[Dataset entries]
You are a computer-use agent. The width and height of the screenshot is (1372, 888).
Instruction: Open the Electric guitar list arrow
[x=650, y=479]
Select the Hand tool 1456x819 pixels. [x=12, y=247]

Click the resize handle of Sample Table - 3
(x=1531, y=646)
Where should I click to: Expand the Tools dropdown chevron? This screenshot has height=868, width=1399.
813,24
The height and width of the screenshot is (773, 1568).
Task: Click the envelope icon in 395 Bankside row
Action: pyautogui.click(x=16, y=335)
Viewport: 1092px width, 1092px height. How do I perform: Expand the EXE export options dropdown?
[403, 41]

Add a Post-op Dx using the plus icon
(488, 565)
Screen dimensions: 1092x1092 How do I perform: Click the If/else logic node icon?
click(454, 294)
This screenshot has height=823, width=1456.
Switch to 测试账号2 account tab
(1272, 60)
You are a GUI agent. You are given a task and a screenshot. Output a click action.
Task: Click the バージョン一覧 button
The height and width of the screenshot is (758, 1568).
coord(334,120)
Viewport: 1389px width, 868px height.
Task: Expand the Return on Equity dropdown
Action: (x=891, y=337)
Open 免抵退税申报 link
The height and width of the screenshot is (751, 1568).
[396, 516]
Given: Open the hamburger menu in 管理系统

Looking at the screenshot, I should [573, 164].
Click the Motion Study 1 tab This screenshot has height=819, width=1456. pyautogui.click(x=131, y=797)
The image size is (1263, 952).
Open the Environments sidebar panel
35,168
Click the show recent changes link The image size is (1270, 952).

=== PROBLEM REQUIREMENTS ===
The lines to output run from the one containing "Click the Motion" to the last line of the entries; give them back exactly.

=== EXERCISE RESULT ===
Click the Motion Study 1 tab This screenshot has height=819, width=1456. pyautogui.click(x=131, y=797)
The image size is (1263, 952).
Open the Environments sidebar panel
35,168
Click the show recent changes link The image size is (1270, 952).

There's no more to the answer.